Write out every one of the records below line for line, leaving the pictures out.

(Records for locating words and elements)
===

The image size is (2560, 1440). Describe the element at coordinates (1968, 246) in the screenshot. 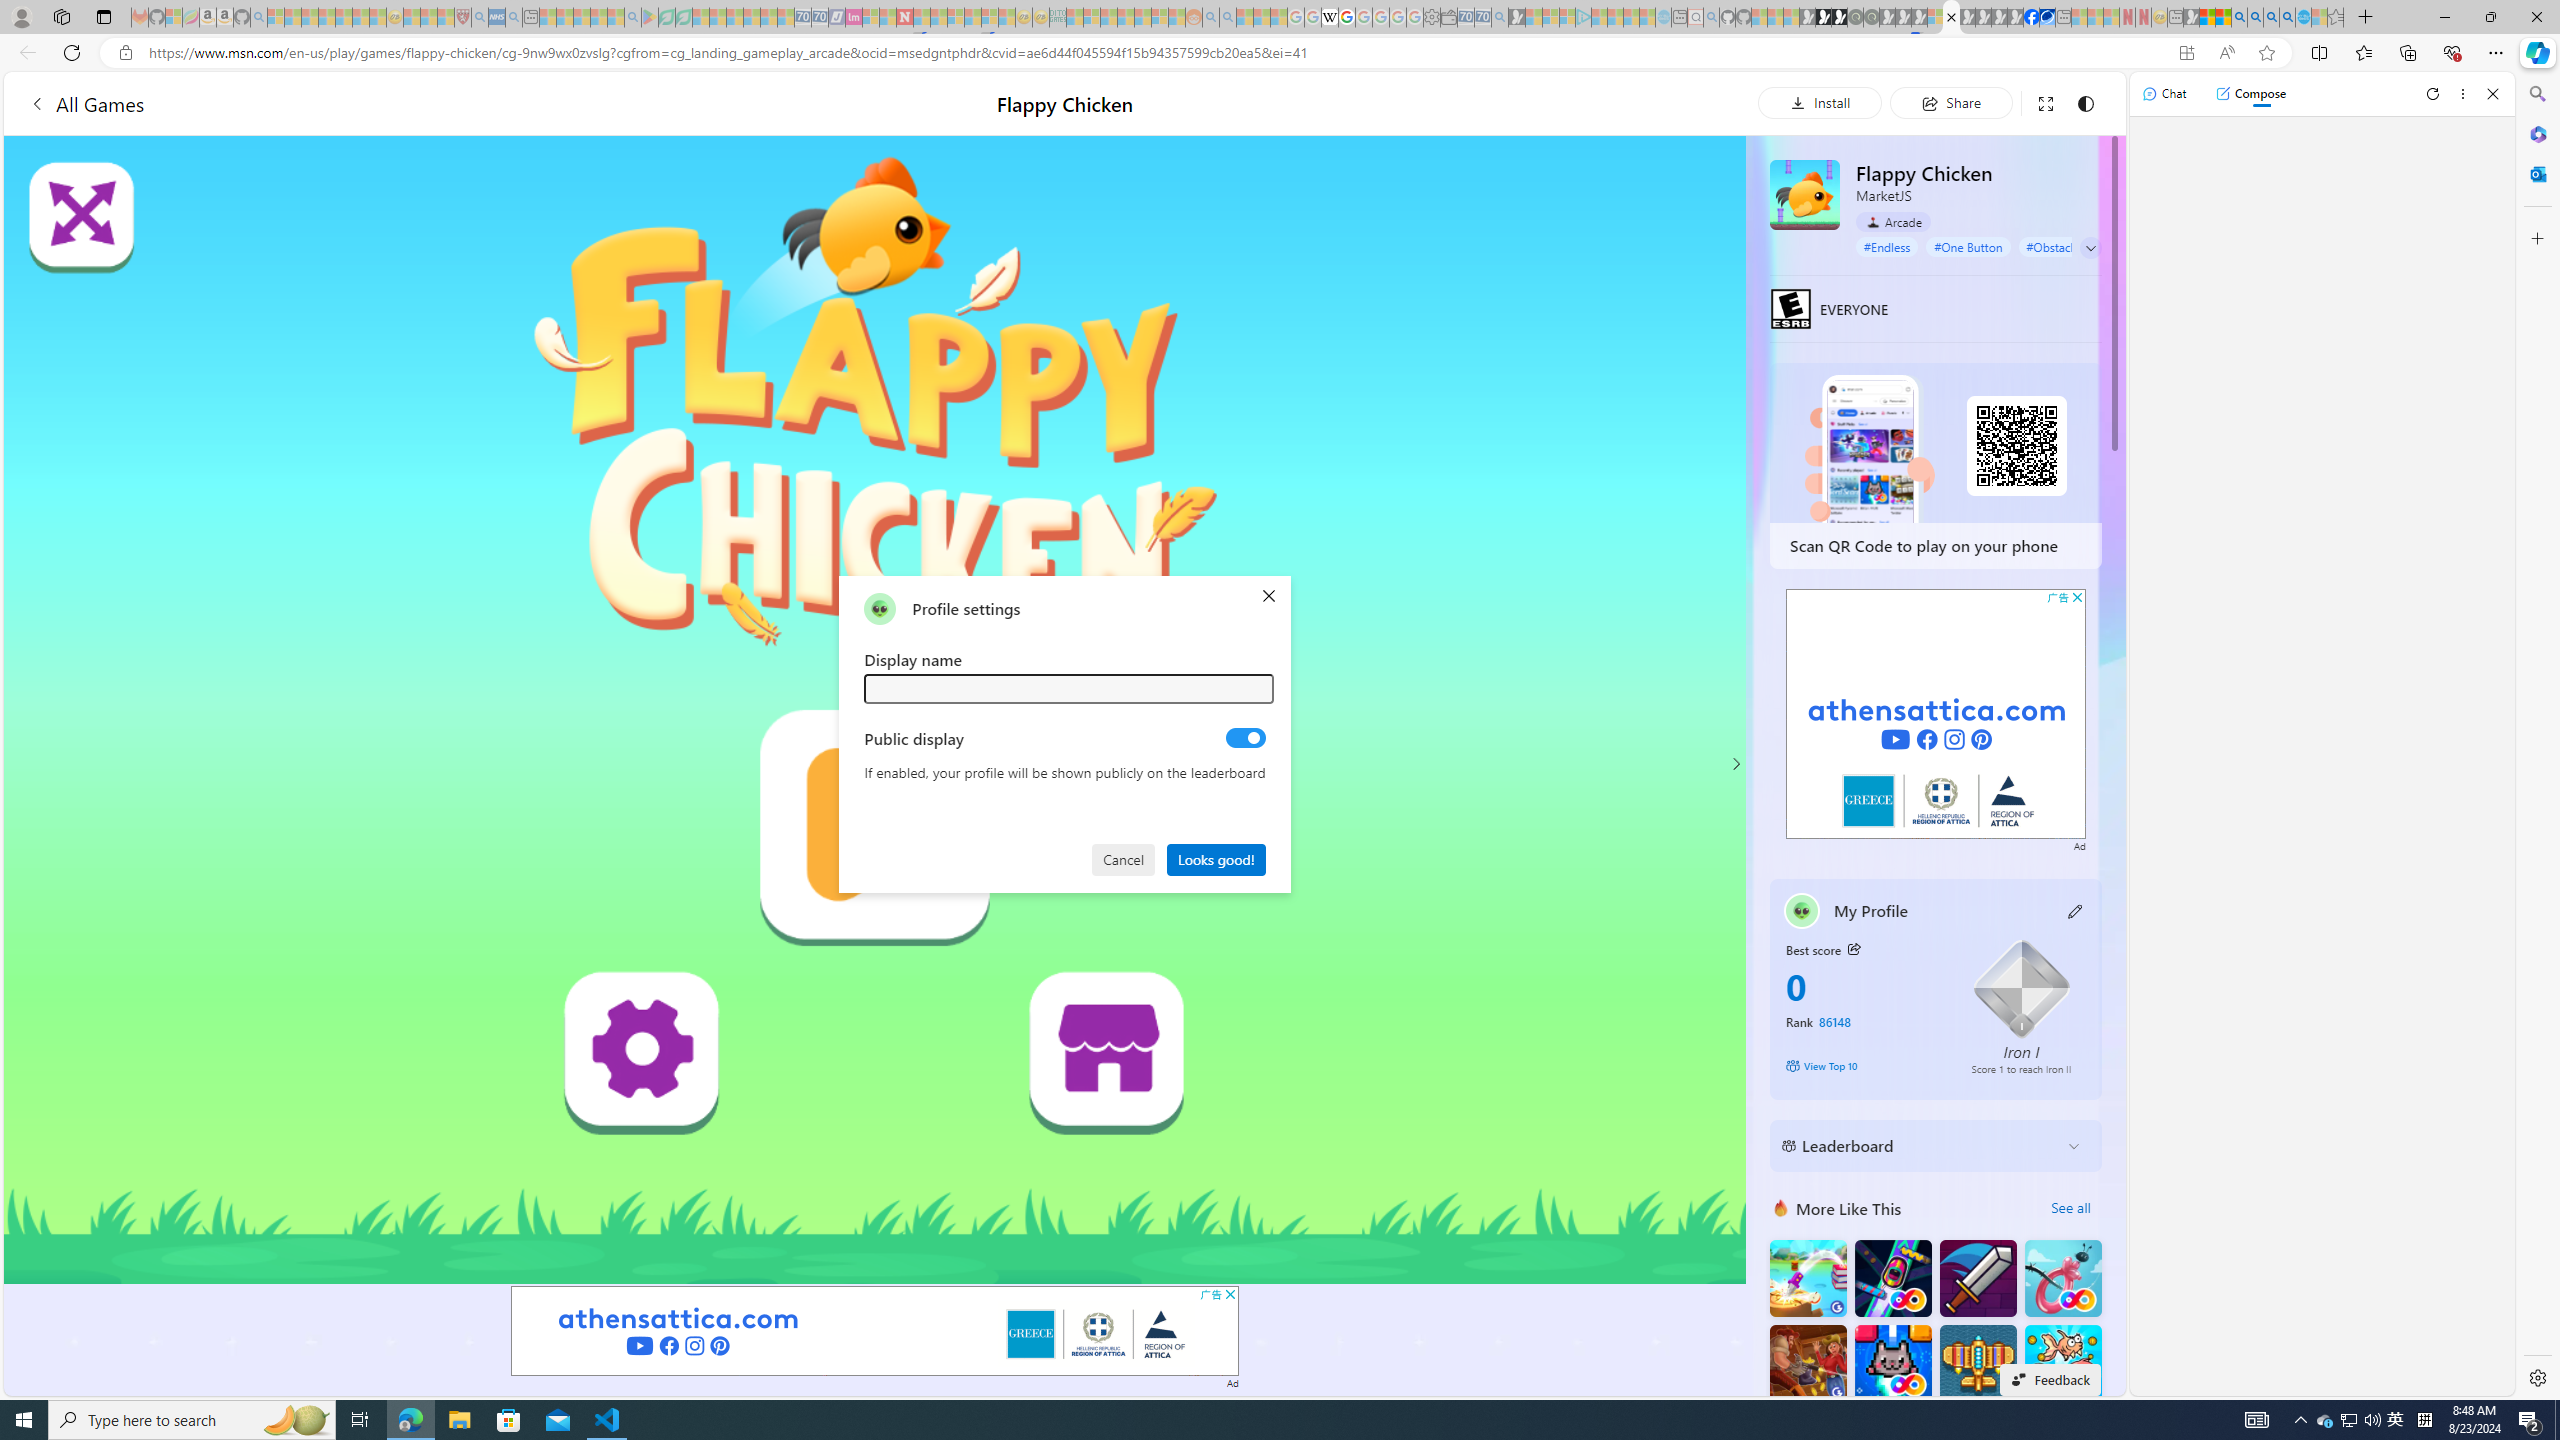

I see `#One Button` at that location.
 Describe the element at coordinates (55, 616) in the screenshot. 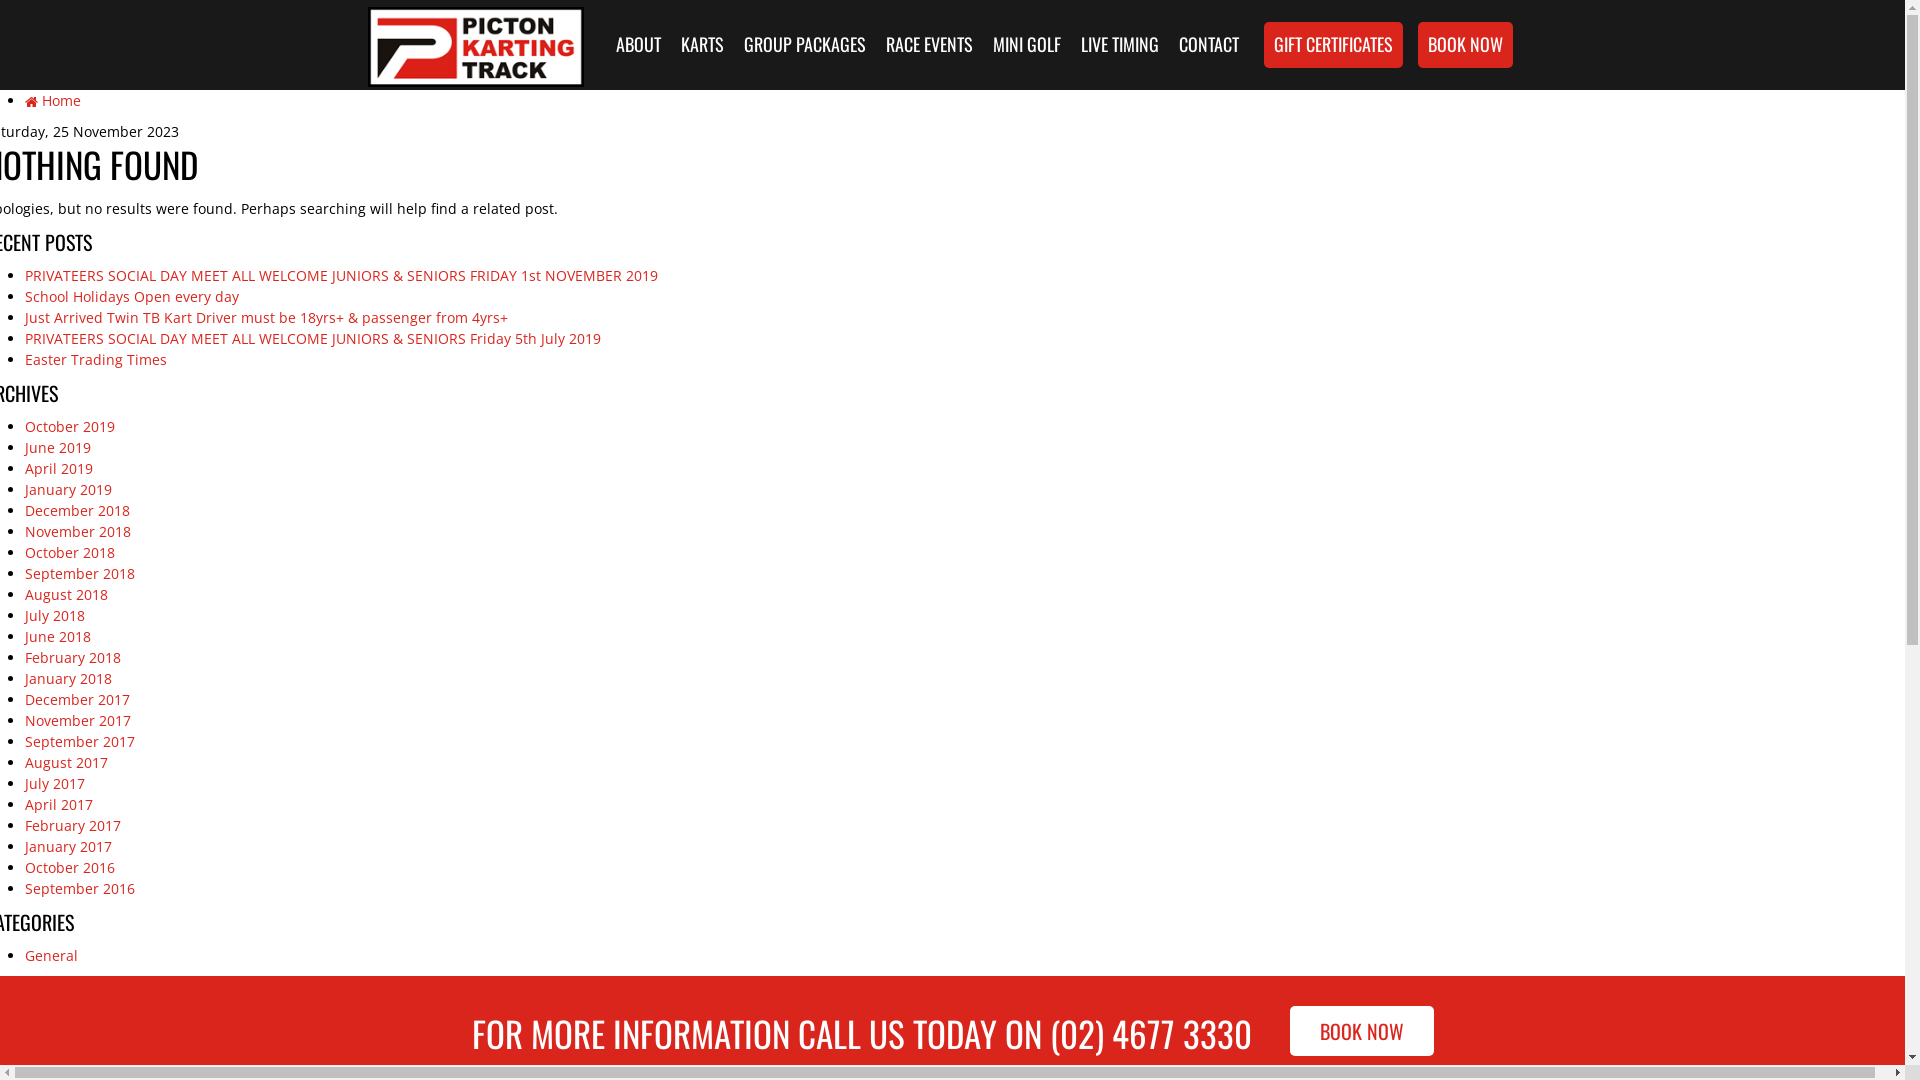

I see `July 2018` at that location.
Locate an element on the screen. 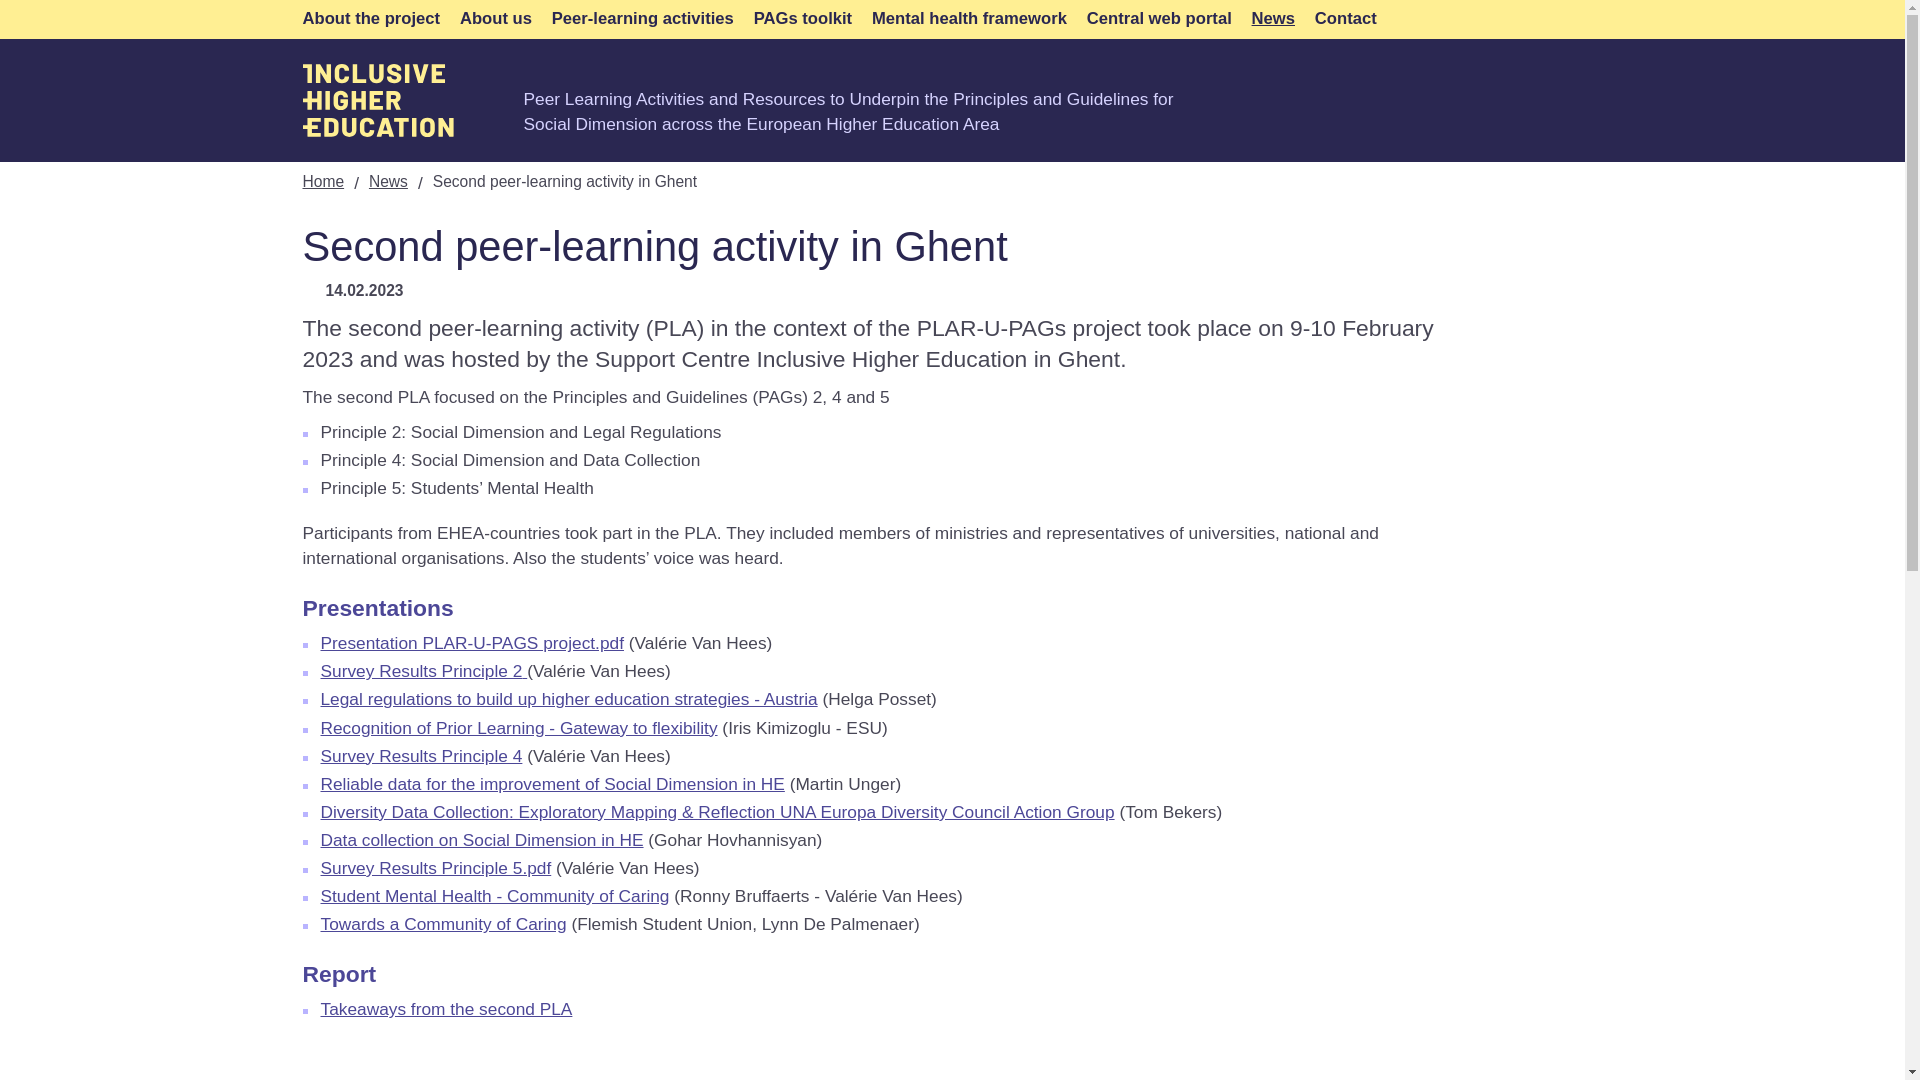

===

The answer:
The image size is (2560, 1440). Describe the element at coordinates (1968, 246) in the screenshot. 

I see `#One Button` at that location.
 Describe the element at coordinates (55, 616) in the screenshot. 

I see `July 2018` at that location.
Locate an element on the screen. 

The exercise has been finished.